Tim ColebatchA TRANSPORT plan as big as this — investing $38 billion over 12 years — can transform the city it serves, or give it more of what it already has. But this is John Brumby's plan, so it tries to do both.
Melbourne is one of the world's most spread-out cities, small islands of high-density housing amid a vast sea of low-density, mostly single-storey homes set in gardens. It is inevitable that a city like that will rely on cars for its transport needs.
But it's the 21st century, and car emissions cause global warming. Melbourne's population is nearing 4 million, heading for 5 million, and its roads are congested as never before. The planners say that instead of building out, we should build up, creating a different kind of city where trains, trams and bicycles can take us where we need to go.
And where is the Brumby Government on this?

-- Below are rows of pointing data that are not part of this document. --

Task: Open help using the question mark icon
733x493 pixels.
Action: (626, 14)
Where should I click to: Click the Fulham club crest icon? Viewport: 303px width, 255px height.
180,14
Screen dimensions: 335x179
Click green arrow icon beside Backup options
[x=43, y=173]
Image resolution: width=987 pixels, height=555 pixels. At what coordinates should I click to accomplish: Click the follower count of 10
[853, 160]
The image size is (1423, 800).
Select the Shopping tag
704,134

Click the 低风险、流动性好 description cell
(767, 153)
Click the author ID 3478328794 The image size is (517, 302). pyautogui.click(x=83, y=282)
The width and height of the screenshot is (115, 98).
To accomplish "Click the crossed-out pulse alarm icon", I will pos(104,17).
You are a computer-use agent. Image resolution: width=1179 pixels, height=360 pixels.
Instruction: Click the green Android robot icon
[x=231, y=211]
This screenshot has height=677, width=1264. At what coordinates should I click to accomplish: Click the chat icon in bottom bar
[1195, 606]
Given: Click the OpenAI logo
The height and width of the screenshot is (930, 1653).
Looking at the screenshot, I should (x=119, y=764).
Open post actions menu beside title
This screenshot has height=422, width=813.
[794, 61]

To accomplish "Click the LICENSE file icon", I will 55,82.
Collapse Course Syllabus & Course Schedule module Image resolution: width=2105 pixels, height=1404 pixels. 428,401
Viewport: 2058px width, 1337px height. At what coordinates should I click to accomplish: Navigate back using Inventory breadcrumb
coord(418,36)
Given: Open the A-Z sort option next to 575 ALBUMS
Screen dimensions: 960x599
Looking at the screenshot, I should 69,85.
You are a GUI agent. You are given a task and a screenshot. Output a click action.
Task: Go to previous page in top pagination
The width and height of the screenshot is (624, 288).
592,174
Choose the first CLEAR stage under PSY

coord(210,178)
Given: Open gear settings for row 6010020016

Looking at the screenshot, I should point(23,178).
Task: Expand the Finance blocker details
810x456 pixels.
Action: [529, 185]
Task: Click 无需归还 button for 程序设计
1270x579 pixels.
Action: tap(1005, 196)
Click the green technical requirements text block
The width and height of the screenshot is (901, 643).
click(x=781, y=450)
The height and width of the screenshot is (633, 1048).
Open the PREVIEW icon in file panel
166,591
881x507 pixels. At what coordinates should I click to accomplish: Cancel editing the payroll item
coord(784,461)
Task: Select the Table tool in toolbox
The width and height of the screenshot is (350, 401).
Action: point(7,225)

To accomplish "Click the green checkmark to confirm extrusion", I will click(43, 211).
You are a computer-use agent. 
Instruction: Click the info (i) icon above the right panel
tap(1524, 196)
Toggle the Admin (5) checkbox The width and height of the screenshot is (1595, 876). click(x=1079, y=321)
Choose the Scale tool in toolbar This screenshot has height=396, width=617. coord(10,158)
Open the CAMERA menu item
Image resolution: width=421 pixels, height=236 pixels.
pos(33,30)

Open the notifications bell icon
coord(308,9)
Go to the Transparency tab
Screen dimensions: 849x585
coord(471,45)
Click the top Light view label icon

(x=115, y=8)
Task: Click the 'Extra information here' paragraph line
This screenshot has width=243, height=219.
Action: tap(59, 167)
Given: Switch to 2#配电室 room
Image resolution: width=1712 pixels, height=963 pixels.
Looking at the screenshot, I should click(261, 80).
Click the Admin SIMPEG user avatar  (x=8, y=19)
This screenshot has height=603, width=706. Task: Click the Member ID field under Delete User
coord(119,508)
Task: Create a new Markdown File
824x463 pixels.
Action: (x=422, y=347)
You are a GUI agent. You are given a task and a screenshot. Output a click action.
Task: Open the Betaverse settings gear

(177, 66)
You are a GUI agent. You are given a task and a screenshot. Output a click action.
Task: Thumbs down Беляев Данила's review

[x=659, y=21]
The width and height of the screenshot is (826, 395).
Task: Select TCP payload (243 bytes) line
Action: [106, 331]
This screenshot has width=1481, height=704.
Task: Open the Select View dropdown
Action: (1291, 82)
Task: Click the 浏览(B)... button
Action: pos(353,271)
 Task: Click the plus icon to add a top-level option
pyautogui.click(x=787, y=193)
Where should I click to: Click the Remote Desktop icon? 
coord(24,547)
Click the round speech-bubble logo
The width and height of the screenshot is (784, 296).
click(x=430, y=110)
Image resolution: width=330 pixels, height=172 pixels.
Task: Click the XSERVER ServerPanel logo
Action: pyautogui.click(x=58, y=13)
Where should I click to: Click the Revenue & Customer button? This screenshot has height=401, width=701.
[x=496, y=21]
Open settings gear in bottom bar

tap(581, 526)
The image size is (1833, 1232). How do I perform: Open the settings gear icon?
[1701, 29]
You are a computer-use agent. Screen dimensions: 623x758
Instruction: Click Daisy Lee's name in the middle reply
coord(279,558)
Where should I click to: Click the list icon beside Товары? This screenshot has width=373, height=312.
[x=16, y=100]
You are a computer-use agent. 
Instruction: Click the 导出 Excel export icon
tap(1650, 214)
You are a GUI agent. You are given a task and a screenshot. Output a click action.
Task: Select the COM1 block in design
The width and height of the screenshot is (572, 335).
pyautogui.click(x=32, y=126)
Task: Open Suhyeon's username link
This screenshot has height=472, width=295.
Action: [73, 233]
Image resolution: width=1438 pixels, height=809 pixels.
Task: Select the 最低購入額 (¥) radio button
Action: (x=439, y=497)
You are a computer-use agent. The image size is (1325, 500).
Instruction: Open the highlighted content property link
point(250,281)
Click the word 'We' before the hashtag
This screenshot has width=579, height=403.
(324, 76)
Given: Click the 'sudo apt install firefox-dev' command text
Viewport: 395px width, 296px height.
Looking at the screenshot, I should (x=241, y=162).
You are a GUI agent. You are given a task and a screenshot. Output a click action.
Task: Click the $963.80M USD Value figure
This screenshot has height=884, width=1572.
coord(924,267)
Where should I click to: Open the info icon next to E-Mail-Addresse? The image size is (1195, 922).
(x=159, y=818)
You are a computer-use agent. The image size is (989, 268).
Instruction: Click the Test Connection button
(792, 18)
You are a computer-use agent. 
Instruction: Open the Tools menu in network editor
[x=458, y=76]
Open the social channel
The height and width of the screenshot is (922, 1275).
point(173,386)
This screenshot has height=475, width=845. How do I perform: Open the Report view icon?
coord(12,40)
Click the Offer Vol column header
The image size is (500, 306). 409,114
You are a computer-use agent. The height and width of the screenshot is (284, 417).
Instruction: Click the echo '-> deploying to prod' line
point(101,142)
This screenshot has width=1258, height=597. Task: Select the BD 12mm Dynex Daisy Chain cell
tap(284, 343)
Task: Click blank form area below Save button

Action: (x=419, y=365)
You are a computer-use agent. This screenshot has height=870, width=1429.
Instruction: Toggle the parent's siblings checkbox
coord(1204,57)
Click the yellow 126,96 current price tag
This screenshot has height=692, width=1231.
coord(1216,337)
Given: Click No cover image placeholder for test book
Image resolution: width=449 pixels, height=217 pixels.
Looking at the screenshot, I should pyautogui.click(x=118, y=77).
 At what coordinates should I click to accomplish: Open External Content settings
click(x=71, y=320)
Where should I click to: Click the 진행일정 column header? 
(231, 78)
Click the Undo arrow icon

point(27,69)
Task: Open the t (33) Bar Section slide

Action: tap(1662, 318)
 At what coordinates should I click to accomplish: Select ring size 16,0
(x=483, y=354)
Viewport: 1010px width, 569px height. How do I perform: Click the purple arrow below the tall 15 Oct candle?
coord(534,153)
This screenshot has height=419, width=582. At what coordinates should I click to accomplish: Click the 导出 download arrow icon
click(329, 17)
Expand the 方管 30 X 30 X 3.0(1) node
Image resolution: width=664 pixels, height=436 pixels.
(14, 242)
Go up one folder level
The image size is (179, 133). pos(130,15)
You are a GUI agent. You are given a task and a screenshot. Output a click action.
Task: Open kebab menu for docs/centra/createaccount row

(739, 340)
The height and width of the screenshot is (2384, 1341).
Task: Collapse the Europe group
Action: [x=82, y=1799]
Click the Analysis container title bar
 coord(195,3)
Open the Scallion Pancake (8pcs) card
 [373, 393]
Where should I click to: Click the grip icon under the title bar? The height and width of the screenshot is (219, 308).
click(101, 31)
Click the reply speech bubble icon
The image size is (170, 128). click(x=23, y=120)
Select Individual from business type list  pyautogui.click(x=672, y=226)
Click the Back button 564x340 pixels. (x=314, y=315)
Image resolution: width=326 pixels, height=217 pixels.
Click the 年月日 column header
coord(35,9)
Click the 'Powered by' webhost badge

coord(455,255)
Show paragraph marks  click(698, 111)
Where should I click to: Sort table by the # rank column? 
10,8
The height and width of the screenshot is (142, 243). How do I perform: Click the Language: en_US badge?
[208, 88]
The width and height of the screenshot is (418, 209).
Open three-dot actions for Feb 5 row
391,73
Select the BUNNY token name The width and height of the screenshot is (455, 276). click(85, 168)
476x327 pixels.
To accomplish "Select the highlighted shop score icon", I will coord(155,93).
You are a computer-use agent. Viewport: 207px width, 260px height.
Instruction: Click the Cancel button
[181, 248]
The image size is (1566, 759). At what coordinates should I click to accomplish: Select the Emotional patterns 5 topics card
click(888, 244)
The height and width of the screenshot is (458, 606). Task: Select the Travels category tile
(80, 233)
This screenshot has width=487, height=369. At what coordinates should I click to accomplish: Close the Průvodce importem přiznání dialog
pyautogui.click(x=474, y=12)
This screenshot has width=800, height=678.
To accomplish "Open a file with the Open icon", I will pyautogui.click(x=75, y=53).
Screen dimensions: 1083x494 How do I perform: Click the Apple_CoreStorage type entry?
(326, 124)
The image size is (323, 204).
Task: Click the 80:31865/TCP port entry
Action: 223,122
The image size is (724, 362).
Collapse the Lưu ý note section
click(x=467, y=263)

Everywhere.
Last week John Brumby announced yet another expansion of Melbourne's urban boundaries, pledging to rezone enough rural land for 134,000 new homes. Yet he also made a fresh move to get Melbourne to build up, selecting just six of the 116 activity centres identified by Melbourne 2030 as priority business centres, to create momentum for their redevelopment.
We are moving ahead at full speed, in both directions.
Brumby declares the new Victorian Transport Plan "transformational", and in a sense it is. In recent times, 80 to 90 per cent of the state's transport investment has gone into roads and only 10 to 20 per cent on rail. In this plan, it's roughly 50/50, and it proposes investment in rail on a scale not seen since the 19th century.
Assuming Commonwealth funding — and the plan assumes Canberra will pay a third of the total cost, although it has committed only $3 billion so far — by 2020 Victoria will build two significant new rail lines, extend or electrify five others into rapidly developing suburbs, and invest $4.5 billion on new trains, trams, and buses.
In 1999 Steve Bracks promised to spend $80 million to upgrade rail tracks on four lines. Regional Fast Rail ended up costing more than 10 times that, and even then many of its best ideas were jettisoned to keep costs down. Now the money is there, or assumed to be there. These projects are staggeringly expensive. For the South Morang line, to build 3.6 kilometres of track and a new station, duplicate five kilometres of track closer in, and enlarge Thomastown station will cost $650 million. To electrify 15 kilometres of track to Sunbury will cost $270 million. To electrify the track as far as Melton (with new stations and improvements, of course) will cost $1.3 billion.
The two tunnels in Sir Rod Eddington's report on east-west options were costed at $16 billion as a preliminary estimate. And few voters saw them as meeting their own transport needs.
So instead, Brumby is offering us a smorgasbord: 60 projects, in roads, rail, trams, buses, bicycles, ports, even regional airports. Some are already under way or programmed. Others are new projects, whether on roads, tracks, buying new trains, trams and buses, freight terminals, etc. There's something for everyone.
Half that spending would be on four big projects: two road, two rail. What remains of Eddington's road tunnel is a $5 billion tunnel under the Maribyrnong River and the western suburbs to link the Dynon Road freight terminal to its supply sources, via the Geelong road and the Western Ring Road. We need roads like this for Melbourne to work, yet remain liveable.
The second road costs even more: $6 billion-plus to build a nine-kilometre freeway underground from Greensborough to Bulleen. It's the link our rulers left out of the Outer Ring Road, because they assumed it would have to go through Eltham, and even Jeff Kennett was not game to try that. But if money is no problem, we can build it underground, without going anywhere near Eltham. Just don't be surprised if it ends up as a toll road.
The Tarneit-Sunshine rail link proposed by Eddington would be expanded into a $4 billion line from Werribee to Southern Cross, creating a dedicated double track for regional passenger trains from Geelong, Ballarat and Bendigo, with a spur line to serve the new suburbs of Tarneit and Wyndham Vale.
Eddington also proposed a rail tunnel from Footscray to Caulfield. Brumby has promised to build only the central bit. Even that would cost $4.5 billion, a cost he defended as kicking off "the development of a metro system in Melbourne".
But it doesn't do that, and can't, unless we have planning policies that create population densities where public transport becomes our best option for getting around. This plan sets some good priorities, but in trying to please everyone, it lacks a clear strategy.